PASSAGE TO READ:

* begin *

Apologies if I am late to the party, but I have not seen this reported anywhere in the media or the Lib Dem blogosphere.

The new Liberator reports that Jasper Gerard is the Liberal Democrats' new head of press. The magazine sources the news to an email to party staff by its communications director James Holt.

Gerard will be remembered as the party's candidate in Maidstone and the Weald at the last election. This is a historically safe Conservative seat, but Peter Carroll had got a good result there in 2010.

Because of that we convinced ourselves that Gerard stood a good chance of winning and funded his campaign accordingly. In the event he finished more than 10,000 votes adrift.

Jasper Gerard will also be remember as the author of a book with a spectacularly inaccurate title: The Clegg Coup: Britain's First Coalition Government Since Lloyd George.

* end *

GIVEN DATA:

* begin *

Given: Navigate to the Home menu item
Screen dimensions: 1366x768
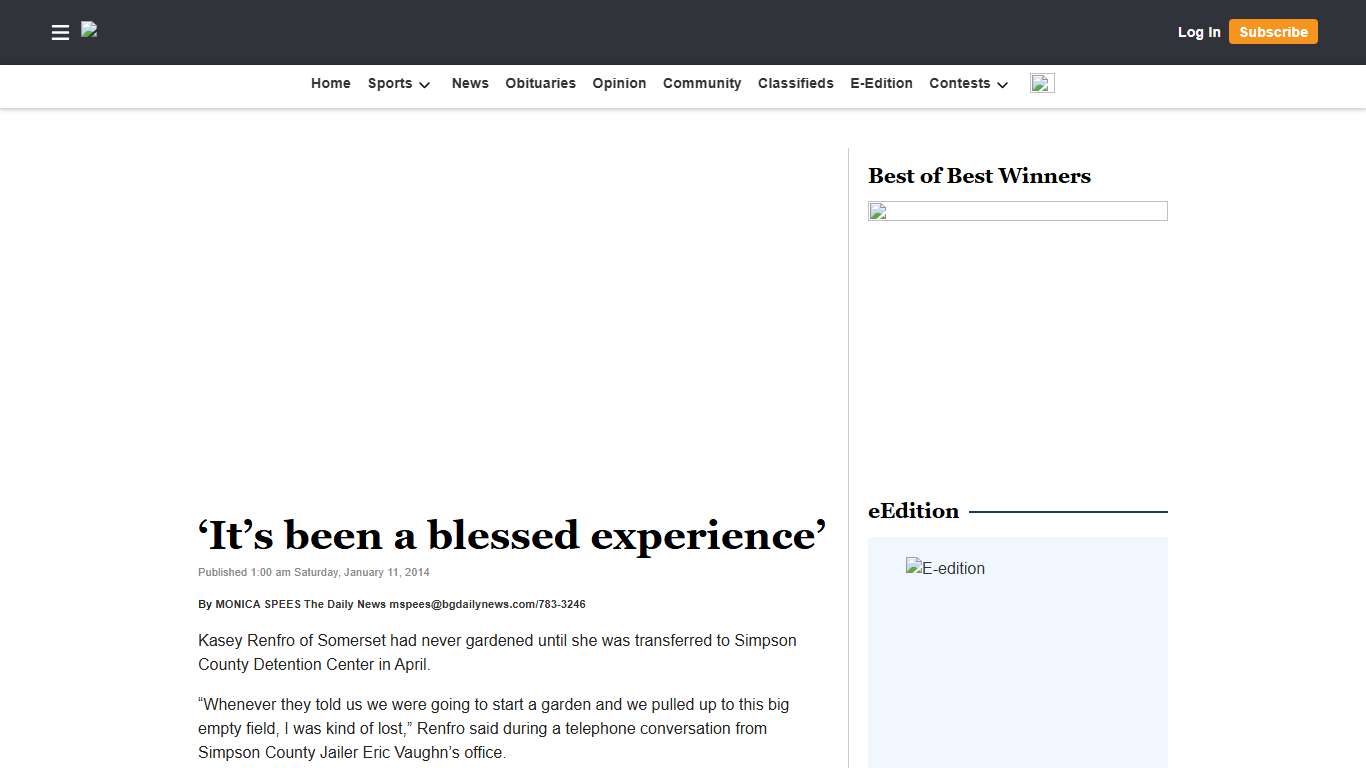Looking at the screenshot, I should click(330, 83).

* end *

WHAT YOU WILL DO:
#1 Can you give the post about Jasper Gerard again, beginning at the words "The new Liberator" and stopping after "there in 2010.", and replace "head of press" with "press chief"?
#2 Answer these questions from the post about Jasper Gerard:
(a) Who sent the email to party staff that the magazine cites as its source?
(b) In which seat was Gerard the party's candidate at the last election?
(c) How far short did he finish in that seat?

SOLUTIONS:
#1
The new Liberator reports that Jasper Gerard is the Liberal Democrats' new press chief. The magazine sources the news to an email to party staff by its communications director James Holt.

Gerard will be remembered as the party's candidate in Maidstone and the Weald at the last election. This is a historically safe Conservative seat, but Peter Carroll had got a good result there in 2010.

#2
(a) James Holt, the party's communications director.
(b) Maidstone and the Weald.
(c) More than 10,000 votes.